Notable people with the surname include:
- Georg (Jörg) Supersaxo auf der Flüe (ca. 1450–1529), leader of the Seven Tithings, diplomatic envoy to Milan for the treaty of 1495.
- Walther II. Supersaxo von der Fluhe (ca. 1402–1482), prince-bishop of Sion r. 1457–1482.
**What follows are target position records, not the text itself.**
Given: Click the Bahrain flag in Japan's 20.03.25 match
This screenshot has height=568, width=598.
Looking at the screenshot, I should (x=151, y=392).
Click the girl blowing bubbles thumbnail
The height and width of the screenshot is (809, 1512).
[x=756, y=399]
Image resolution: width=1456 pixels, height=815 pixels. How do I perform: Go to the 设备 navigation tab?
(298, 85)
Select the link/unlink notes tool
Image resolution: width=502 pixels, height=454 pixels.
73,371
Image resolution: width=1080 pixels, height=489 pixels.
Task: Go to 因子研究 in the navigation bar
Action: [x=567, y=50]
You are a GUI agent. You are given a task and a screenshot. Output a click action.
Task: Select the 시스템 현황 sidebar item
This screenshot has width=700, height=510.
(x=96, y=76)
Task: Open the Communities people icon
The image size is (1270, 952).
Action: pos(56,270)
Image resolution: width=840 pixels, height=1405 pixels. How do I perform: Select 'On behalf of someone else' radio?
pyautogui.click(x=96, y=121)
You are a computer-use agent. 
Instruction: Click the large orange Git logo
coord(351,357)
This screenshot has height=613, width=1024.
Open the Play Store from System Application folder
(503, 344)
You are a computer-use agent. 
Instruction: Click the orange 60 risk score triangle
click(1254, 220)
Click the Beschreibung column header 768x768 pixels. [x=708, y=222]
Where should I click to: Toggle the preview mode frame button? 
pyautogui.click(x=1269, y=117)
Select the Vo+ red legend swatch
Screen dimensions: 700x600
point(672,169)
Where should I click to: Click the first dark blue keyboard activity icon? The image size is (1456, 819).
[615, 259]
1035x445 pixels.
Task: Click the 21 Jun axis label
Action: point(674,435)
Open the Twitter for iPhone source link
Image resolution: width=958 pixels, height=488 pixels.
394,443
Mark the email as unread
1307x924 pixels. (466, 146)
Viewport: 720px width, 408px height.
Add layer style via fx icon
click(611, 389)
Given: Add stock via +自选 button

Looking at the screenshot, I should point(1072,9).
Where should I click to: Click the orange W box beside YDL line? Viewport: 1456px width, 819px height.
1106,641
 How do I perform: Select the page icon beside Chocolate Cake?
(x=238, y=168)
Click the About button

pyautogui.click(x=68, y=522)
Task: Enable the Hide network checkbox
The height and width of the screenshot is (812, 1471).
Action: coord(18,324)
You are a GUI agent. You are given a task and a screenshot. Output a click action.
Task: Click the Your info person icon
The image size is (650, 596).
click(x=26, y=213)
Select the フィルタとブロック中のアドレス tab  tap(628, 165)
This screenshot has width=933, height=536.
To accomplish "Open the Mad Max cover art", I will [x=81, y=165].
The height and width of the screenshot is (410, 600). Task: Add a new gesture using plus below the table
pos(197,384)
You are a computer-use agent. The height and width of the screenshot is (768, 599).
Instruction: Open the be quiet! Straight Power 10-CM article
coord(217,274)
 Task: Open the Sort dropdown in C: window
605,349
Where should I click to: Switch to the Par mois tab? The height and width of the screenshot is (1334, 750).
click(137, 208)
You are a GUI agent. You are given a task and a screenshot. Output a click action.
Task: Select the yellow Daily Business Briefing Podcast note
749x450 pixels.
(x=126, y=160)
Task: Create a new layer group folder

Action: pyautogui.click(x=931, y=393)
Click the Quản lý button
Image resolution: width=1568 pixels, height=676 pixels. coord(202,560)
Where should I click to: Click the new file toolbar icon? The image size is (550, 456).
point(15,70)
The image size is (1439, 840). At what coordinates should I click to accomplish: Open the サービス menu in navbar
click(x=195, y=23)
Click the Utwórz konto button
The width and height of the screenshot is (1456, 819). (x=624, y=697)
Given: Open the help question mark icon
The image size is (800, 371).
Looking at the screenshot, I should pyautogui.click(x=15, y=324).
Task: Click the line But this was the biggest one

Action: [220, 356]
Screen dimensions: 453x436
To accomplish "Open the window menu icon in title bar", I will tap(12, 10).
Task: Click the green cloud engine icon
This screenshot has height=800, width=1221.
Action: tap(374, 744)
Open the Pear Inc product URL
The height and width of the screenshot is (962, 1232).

- Georg I. Michel-Supersaxo (ca. 1550–1625/26), castellanus of and Landeshauptmann of the Seven Tithings 1593-1595.
- Georg II. Michel-Supersaxo (1601–1676), castellanus of Brig and Landeshauptmann 1664-1670.
- Bartholomeu Supersaxo von der Fluhe (1602–1640), prince-bishop of Sion r. 1638–1640.
- Franz Josef Supersaxo von der Fluhe (1665–1734), prince-bishop of Sion r. 1701–1734.
- Franz Georg Michel-Supersaxo (1661–1705), castellanus of Brig
- Franz Ignaz Michel-Supersaxo (d. 1734), castellanus of Brig
- Aloys Supersaxo of Saas-Fee, alpinist, first ascent of Nadelhorn (1858)
- Ambros Supersaxo of Saas-Fee (1853-1932), alpinist, first ascent of Aiguille Blanche de Peuterey (1885) and of Obermominghorn (1886).